In this blog, we’ll learn about how web scraping is done with Java. In this blog, we’re going to extract images from the URL provided by the user. A version of this project can be found at Image Extractor By Aashish Katwal. If you liked it, don’t forget to give it a ⭐ and any contribution is warmly accepted.?
What is Web Scraping?
Web scraping is the process of obtaining data from a website on either a large scale or a smaller scale. We can obtain specific data such as Images, Tables, etc., or the source code of an entire website. This data obtained can be used for various purposes such as data harvesting, research, etc. After extracting such data, it can be used to get insights as required.
How does Web Scraping work?
A web Scraper can obtain all the data on a website or the desired one. First, we need to provide the URL of the website we want to scrape. It is good to specify what type of data we want so that the process is quick and efficient.
For example: If we want images from a website(which we are going to learn to scrape in this blog), we specify that we need only those elements with img tags to fetch. This scrapes every img tag it finds on the website with provided URL.

* Records supplied *
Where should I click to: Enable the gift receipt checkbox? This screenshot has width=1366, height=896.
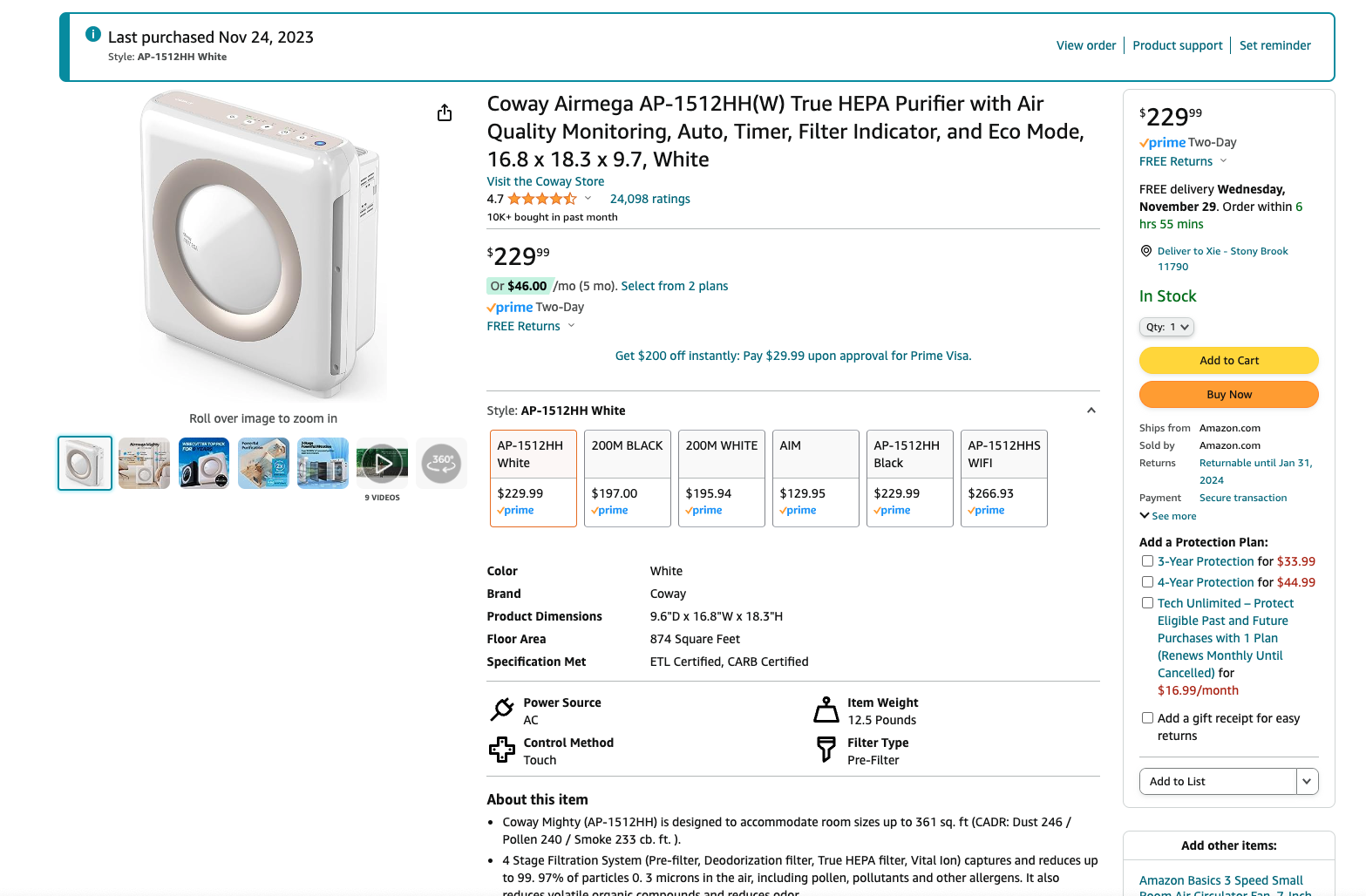[1148, 718]
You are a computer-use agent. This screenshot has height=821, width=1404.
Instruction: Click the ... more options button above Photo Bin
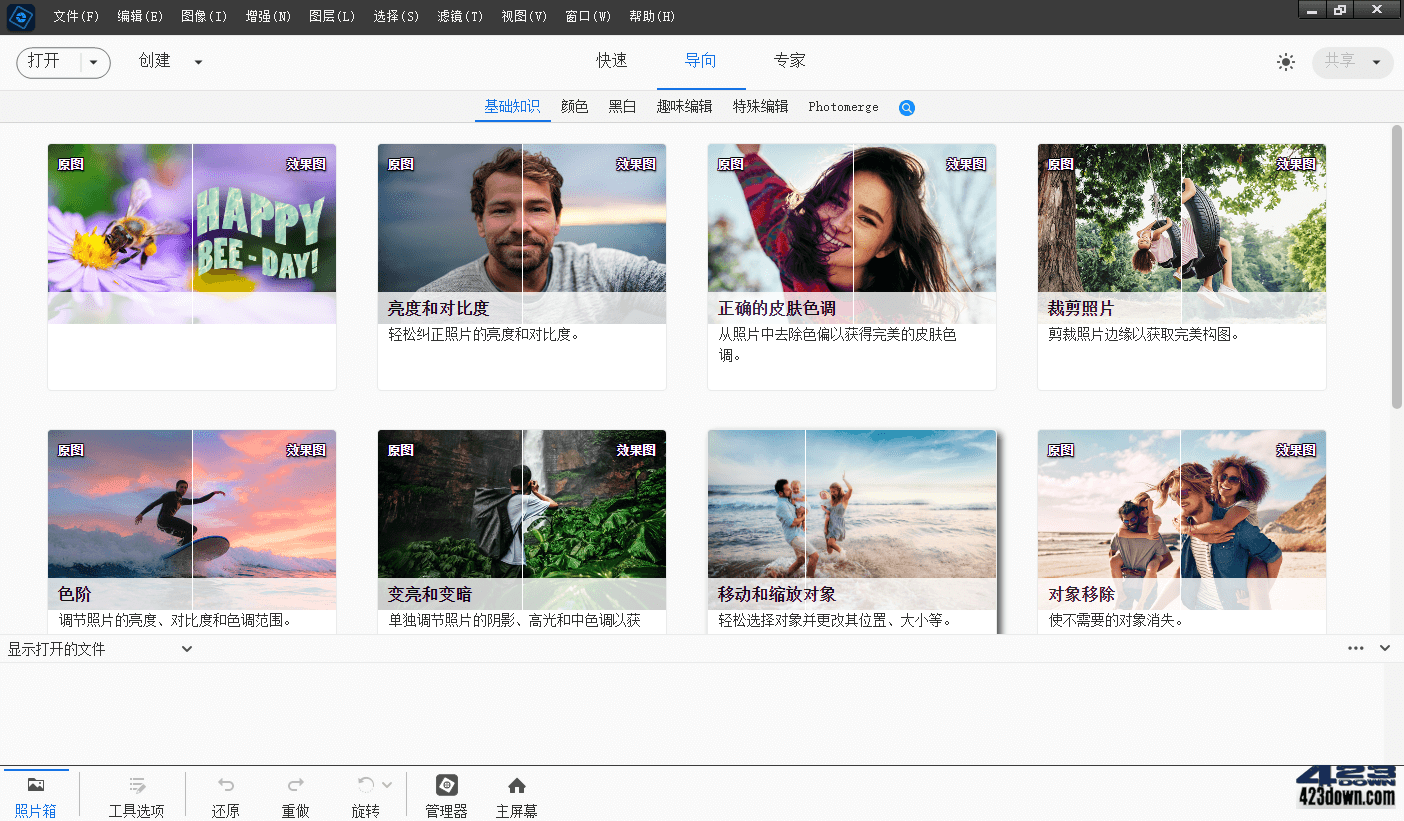(x=1355, y=648)
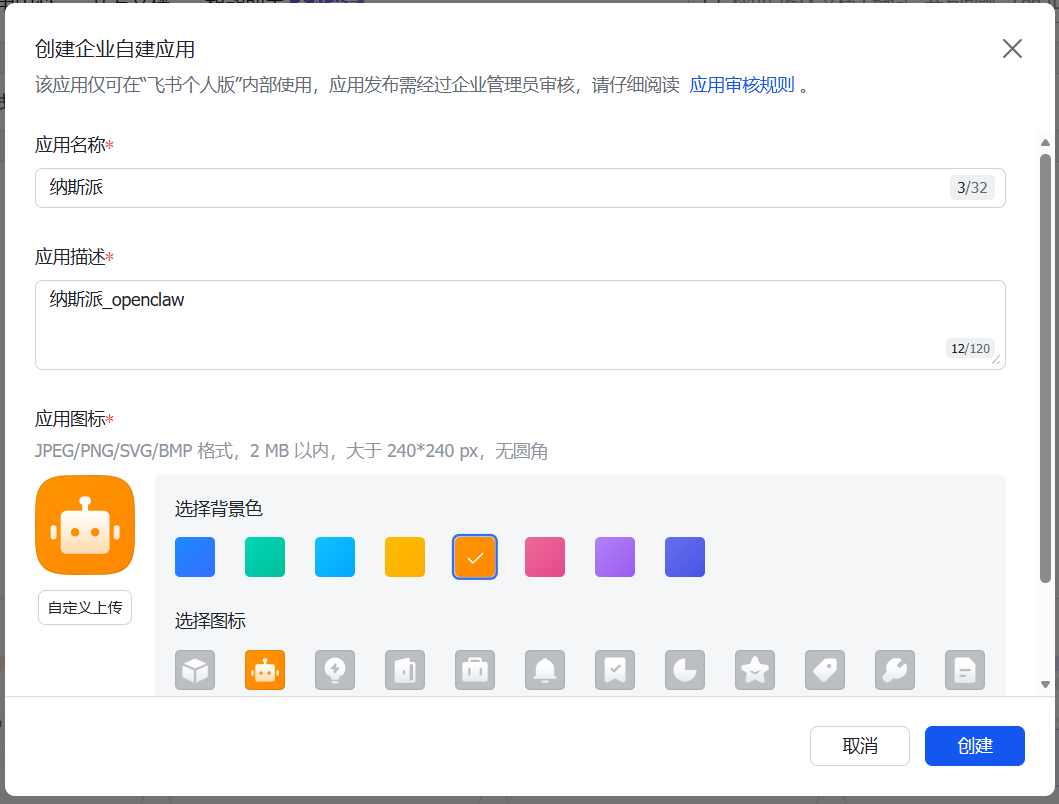The height and width of the screenshot is (804, 1059).
Task: Choose the robot app icon
Action: click(265, 670)
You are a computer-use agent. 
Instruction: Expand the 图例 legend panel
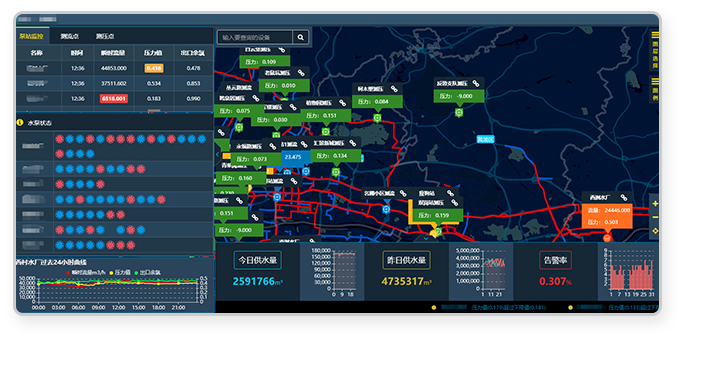point(655,89)
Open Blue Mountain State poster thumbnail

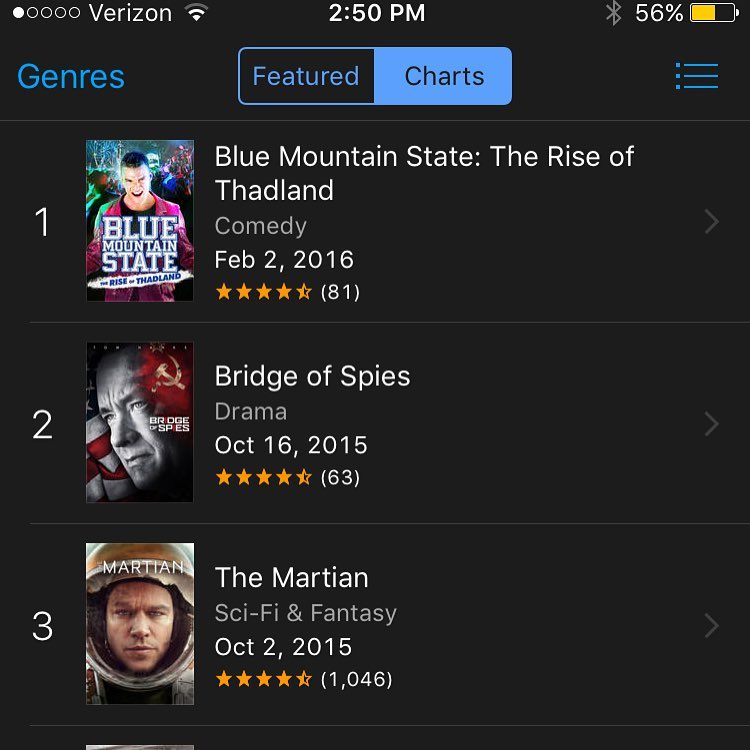140,221
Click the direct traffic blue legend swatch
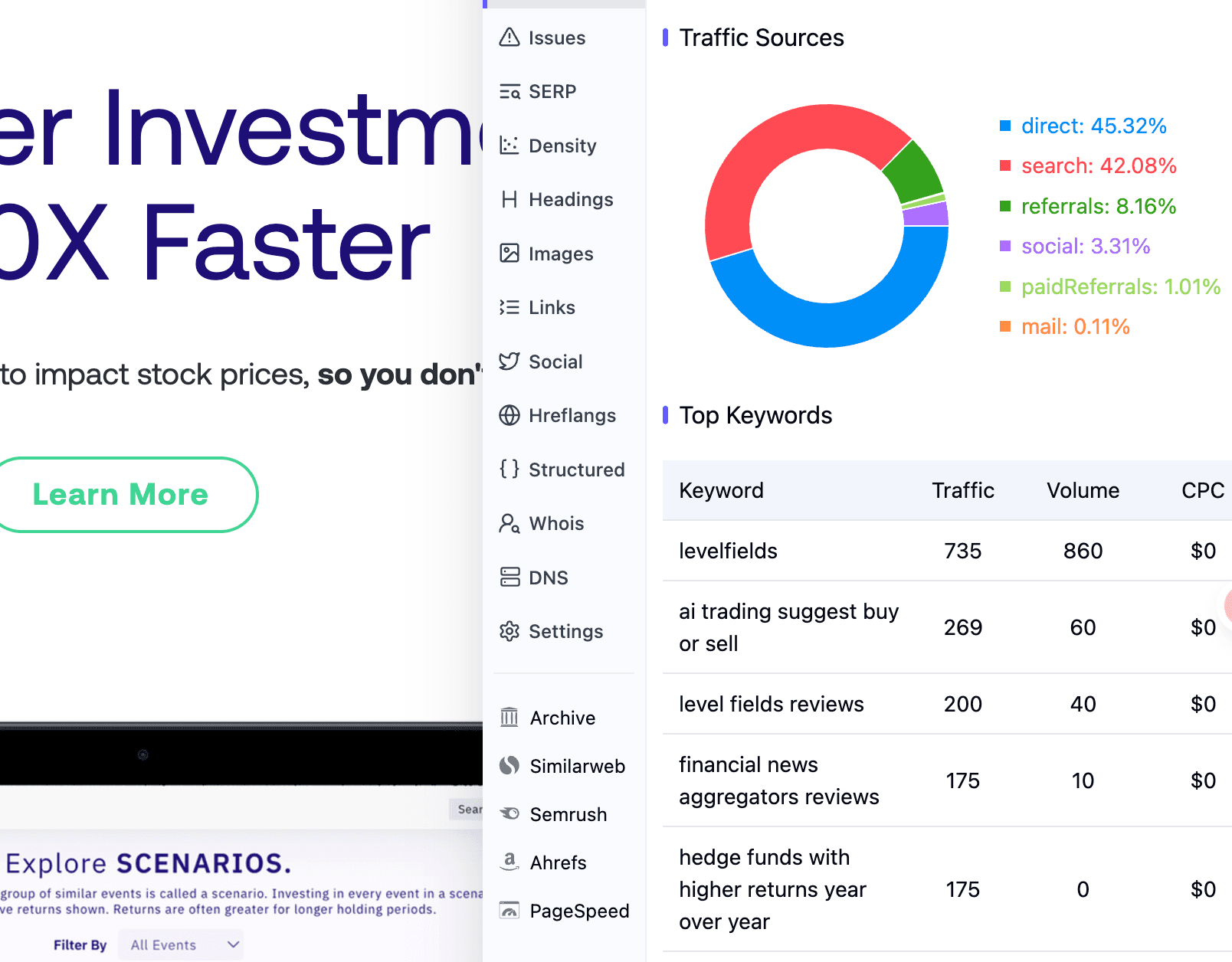1232x962 pixels. click(1006, 126)
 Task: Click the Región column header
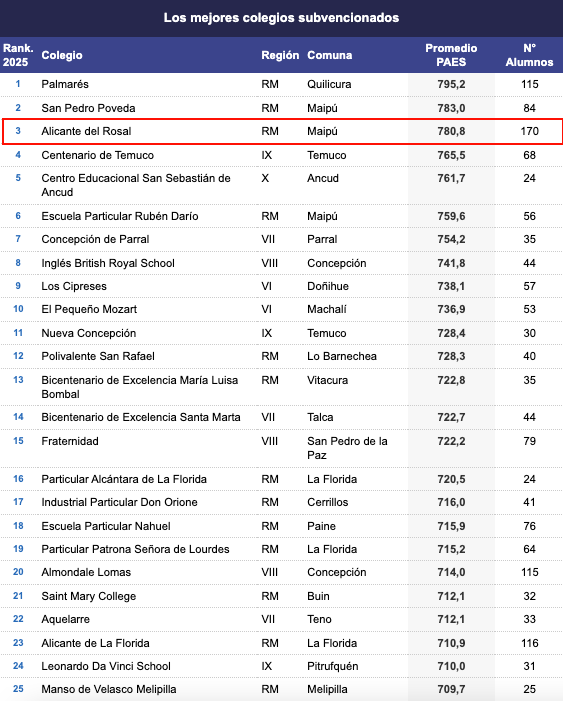point(280,55)
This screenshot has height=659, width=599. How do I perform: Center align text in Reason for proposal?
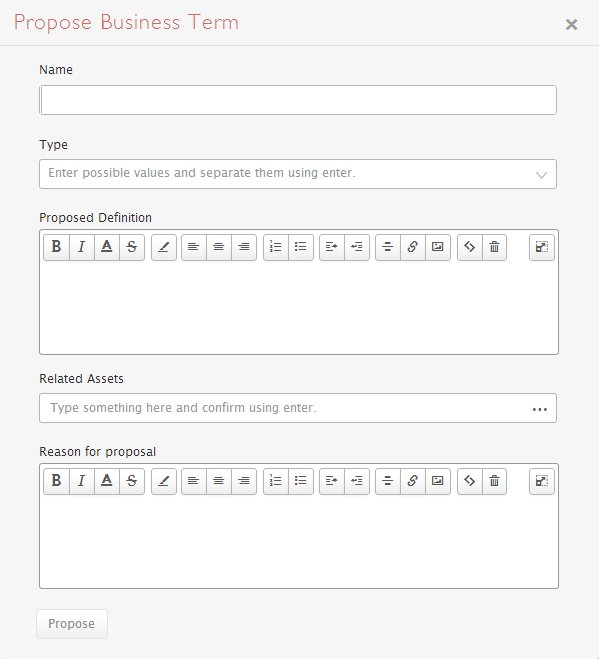tap(219, 481)
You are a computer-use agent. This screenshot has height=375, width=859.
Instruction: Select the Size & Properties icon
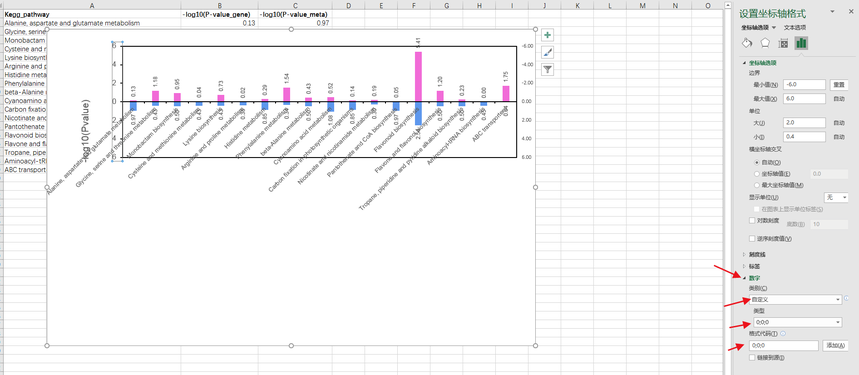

* Work request *
Continue the blog post on scraping images from websites with Java, starting after its final sentence.

* Response box *
A web scraper loads all the HTML code from the URL, though some advanced scrapers can even load CSS and JavaScript. Such extracted data can be stored in an excel or CSV file or even a JSON file which can later be used for research and analysis or various other purposes.
Web Scraping with Java
In Java, there’s a library called Jsoup, which is one of the most popular Java library for web scraping. I am doing a maven version where I will be using JSP. If you want to do it as a Java application or a normal Web project, you can download the jar file from their website and include it in your project.
-
index.jsp
<form method="POST" action="scrape">
<input type="url" name="webURL" required/>
<input type="submit" value="Scrape" />
</form>
</section>
<% if (request.getSession().getAttribute("url") != null && request.getSession().getAttribute("validUrls") != null) { %>
<main>
<h1 class="section-title">RESULT</h1>
<div class="show-result">
<%@include file="results.jsp" %>
</div>
</main>
<% }
request.getSession().removeAttribute("url");
%>
This is from where a user submits the URL which is to be scraped to extract the images. The
<%@include file="results.jsp" %>
includes the content of result.jsp file inside the div with class show-result.
-
In servlet
@Override
protected void doPost(HttpServletRequest request, HttpServletResponse response)
throws ServletException, IOException {
String url = request.getParameter("webURL");
request.getSession().setAttribute("url", url);
request.getSession().setAttribute("validUrls", new WebScrapper().getAllImgs(url));
response.sendRedirect("/index.jsp");
}
This receives the URL entered by the user from the index.jsp page and sets that URL in the session attribute. Also, it calls the getAllImgs() function and sets that value to the session attribute.
-
In Java file(webScrapper.java)
Image Extraction method:
public List<String> getAllImgs(String sUrl) {
// keeps the valid image URLs.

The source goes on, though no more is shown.